From: Mathew Robertson (mathew.robertson_at_[hidden])
Date: 2004-11-15 21:53:14

> >>>The FOX GUI has exactly this capability, you can connect a variable directly to the widget, without requiring any glue code at all. In fact, you can connect the same variable to multiple widgets at the same time (eg a 'spinner' widget and an 'editeline'), without requiring the programmer to write any type of callback mechanism.
> >>>
> >>>This works because all GUI events are bi-directional. For more information, read:
> >>>
> >>
> >>That seems a lot of code, compared to:
> >>
> >>Not to say about validation...
> >
> >
> > The problem with this implementation is that the 'user_name' field cannot (usually)
> > connect to more than one widget at a time.
> That is a current limitation, but I don't think you need it so much.
> Anyway, you can work around it, by listening to kill_focus events:
> - you will have temporary variables, and each is bound to a control.
> - You listen for kill_focus from these variables
> - on kill_focus, you synchronize the temporary variables

Thats a hack, plain and simple... and it requires the application programmer to synchronise the state of these variables -> it should be a capability within the GUI library. What I am suggesting is that the technique described, is added as a native capability to the library so that this error-prone code is eliminated (its error-prone because it requires the programmer to remember that he must synchronise the variables not only on kill_focus, but also on any mouse event including left_click and mouse_over, any key event such as key_press and key_release, as well as when the program itself simply updates the value of the variable.

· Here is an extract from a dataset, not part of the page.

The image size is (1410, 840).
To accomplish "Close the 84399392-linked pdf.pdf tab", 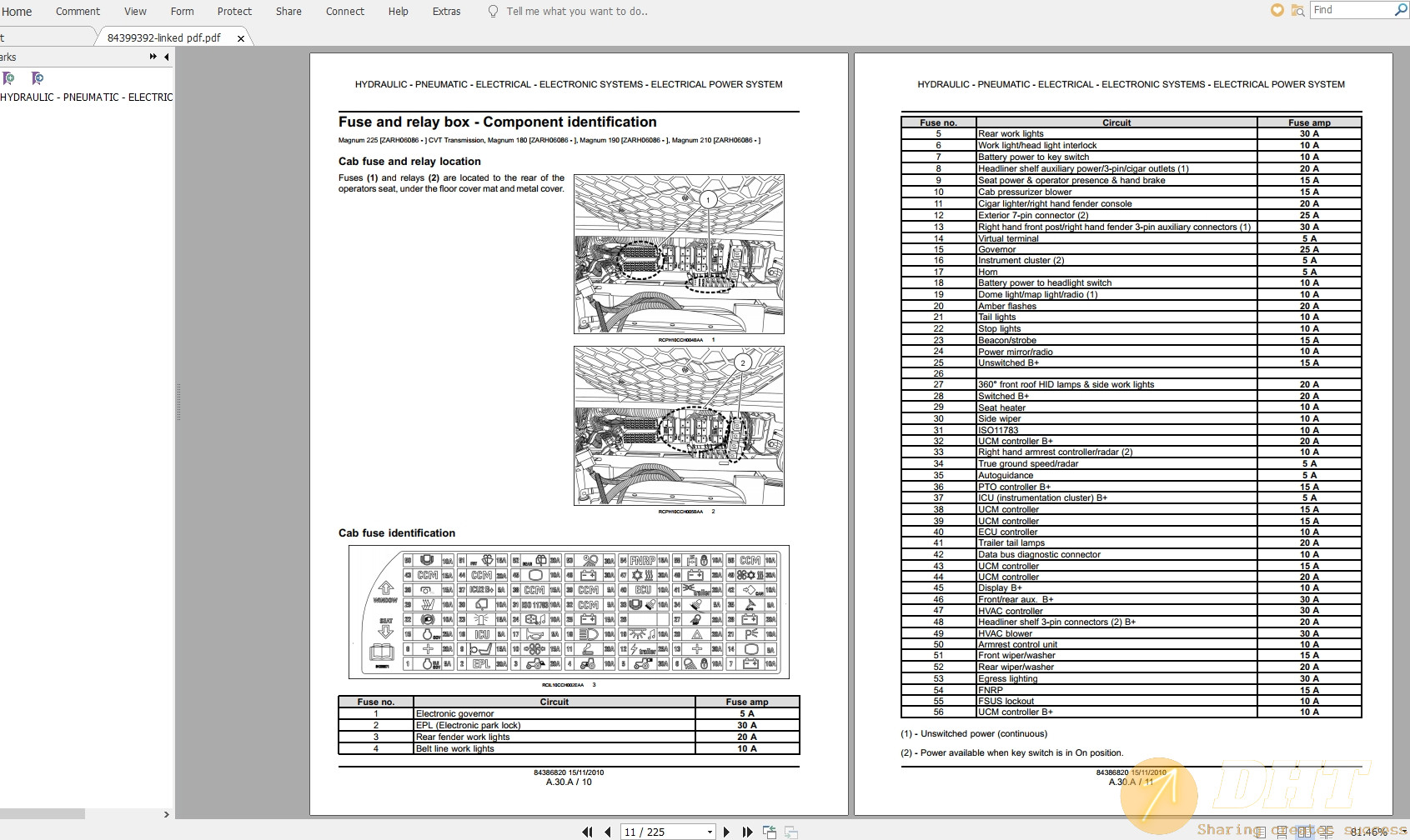I will 241,38.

And connecting to more than one widget at a time, is done more frequently than you may expect, eg: anything that allows user input from an editline plus some other widget (a combobox, a scrollbar, a select list, etc). Or you could connect the variable to a statusbar and a tooltip.

> > Also, most widget libraries dont allow you to connect a variable to a widget,
> >and still allow user validation. This is because the widget library
> > doesn't callback into the validation code,
> > since it assumes that if it is connected to a widget, then no validation code is necessary.
> >
> That's the win32gui' advantage :)
> "if it is connected to a widget, then no validation code is necessary."
> - that really sounds silly.

Not really, there are two reasons why validation code is not necessary.

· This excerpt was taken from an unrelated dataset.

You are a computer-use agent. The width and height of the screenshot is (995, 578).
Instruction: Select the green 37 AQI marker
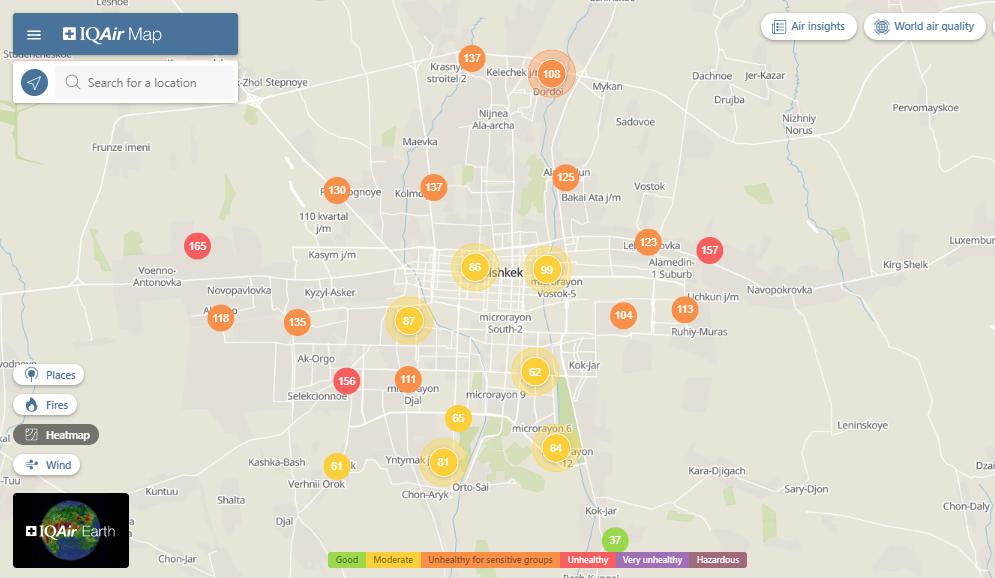pos(615,540)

1. User validation always needs to be done by your business/process rules.
   -> When the 'go' event is generated, your app should validate the application variables (some of which will be connected to widgets). The validation will need to reset any variables which are in an out-of-bound condition (this implies that the GUI will need to re-synchronize to the new state of the variables). I wont comment on whether it is good to intertwine business logic within GUI update code....

2. Some widgets dont need validation eg: spinner, combobox, slider... These almost never need validation, since they are only ever populated with valid values.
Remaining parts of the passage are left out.